(DATA RECORDS Opens)

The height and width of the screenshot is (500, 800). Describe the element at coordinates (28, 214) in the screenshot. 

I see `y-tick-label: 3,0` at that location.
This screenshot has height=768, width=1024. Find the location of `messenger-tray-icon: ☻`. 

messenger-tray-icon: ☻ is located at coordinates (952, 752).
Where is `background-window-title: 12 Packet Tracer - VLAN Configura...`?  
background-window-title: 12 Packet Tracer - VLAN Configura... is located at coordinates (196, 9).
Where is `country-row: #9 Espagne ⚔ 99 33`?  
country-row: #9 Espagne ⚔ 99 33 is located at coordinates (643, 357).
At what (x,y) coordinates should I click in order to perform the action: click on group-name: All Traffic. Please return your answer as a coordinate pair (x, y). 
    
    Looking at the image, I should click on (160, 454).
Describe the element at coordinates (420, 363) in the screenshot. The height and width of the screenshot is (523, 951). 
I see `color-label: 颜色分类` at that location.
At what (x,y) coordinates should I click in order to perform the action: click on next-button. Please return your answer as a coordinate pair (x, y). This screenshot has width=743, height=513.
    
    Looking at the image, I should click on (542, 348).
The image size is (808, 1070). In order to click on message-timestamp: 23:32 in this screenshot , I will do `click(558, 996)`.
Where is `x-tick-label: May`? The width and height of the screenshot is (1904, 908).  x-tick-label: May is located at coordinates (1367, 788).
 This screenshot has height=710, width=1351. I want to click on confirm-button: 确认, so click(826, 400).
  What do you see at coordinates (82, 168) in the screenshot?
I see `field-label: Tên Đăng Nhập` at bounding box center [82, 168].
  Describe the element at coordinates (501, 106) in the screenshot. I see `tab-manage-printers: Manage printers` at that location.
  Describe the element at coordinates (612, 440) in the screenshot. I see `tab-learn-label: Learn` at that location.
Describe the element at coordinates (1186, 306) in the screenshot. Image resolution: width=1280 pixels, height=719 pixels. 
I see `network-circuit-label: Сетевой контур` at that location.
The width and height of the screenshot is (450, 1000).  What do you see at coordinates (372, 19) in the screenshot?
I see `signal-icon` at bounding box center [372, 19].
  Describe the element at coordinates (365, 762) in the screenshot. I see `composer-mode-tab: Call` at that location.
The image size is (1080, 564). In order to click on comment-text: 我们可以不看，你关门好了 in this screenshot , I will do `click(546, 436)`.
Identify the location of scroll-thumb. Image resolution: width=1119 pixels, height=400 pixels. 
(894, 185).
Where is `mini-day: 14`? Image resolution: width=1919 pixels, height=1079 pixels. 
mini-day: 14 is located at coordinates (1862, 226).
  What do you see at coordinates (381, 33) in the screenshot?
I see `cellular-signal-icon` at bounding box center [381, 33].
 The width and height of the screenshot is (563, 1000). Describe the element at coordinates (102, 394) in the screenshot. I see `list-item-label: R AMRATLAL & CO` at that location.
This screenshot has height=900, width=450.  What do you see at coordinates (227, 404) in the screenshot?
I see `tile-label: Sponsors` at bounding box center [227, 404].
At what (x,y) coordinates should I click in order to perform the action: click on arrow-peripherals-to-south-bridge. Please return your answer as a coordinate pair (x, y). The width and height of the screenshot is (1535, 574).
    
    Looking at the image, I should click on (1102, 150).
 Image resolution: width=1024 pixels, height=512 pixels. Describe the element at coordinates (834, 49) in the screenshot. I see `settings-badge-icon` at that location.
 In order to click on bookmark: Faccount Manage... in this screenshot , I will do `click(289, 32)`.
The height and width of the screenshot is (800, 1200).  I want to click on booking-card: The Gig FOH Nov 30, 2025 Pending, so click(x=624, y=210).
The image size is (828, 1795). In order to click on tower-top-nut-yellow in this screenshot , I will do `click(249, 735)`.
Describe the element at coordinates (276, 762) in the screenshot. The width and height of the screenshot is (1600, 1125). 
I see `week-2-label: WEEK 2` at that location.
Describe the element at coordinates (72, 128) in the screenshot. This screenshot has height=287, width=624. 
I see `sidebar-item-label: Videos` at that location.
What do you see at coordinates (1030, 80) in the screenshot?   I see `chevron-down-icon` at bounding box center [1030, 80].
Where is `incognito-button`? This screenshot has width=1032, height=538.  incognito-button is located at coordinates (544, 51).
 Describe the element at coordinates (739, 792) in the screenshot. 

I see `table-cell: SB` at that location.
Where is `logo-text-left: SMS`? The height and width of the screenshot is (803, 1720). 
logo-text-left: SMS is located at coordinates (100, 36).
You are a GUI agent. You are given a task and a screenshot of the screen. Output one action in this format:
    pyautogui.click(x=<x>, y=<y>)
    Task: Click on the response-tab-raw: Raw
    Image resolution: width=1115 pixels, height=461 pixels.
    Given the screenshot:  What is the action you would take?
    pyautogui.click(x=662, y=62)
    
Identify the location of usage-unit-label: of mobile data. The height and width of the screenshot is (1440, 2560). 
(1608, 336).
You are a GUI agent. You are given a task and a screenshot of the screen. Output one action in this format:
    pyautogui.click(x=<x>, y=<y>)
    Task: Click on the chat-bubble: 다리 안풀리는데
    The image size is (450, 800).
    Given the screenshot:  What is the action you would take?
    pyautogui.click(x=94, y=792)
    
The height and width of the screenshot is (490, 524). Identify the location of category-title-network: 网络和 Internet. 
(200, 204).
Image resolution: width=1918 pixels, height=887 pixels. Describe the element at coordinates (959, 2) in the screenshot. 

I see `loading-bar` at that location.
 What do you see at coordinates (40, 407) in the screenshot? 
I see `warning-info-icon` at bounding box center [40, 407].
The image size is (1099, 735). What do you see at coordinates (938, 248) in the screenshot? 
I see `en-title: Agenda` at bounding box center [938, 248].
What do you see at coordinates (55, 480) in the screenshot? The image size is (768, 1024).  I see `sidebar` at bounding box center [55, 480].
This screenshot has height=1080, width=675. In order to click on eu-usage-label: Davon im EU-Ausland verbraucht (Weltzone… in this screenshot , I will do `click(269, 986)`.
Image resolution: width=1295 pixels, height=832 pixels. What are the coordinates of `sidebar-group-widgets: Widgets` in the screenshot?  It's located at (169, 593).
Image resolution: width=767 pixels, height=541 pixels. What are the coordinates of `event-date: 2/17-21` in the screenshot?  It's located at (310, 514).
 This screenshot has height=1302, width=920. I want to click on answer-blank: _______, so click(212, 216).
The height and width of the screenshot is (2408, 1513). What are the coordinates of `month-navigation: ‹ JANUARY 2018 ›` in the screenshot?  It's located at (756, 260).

(DATA RECORDS Closes)

• ACTIVITY:
Retype the stretch of the records from the line containing "Image resolution: width=767" through the end of the records, leaving every character as it is.

• TASK ANSWER:
Image resolution: width=767 pixels, height=541 pixels. What are the coordinates of `event-date: 2/17-21` in the screenshot?  It's located at (310, 514).
 This screenshot has height=1302, width=920. I want to click on answer-blank: _______, so click(212, 216).
The height and width of the screenshot is (2408, 1513). What are the coordinates of `month-navigation: ‹ JANUARY 2018 ›` in the screenshot?  It's located at (756, 260).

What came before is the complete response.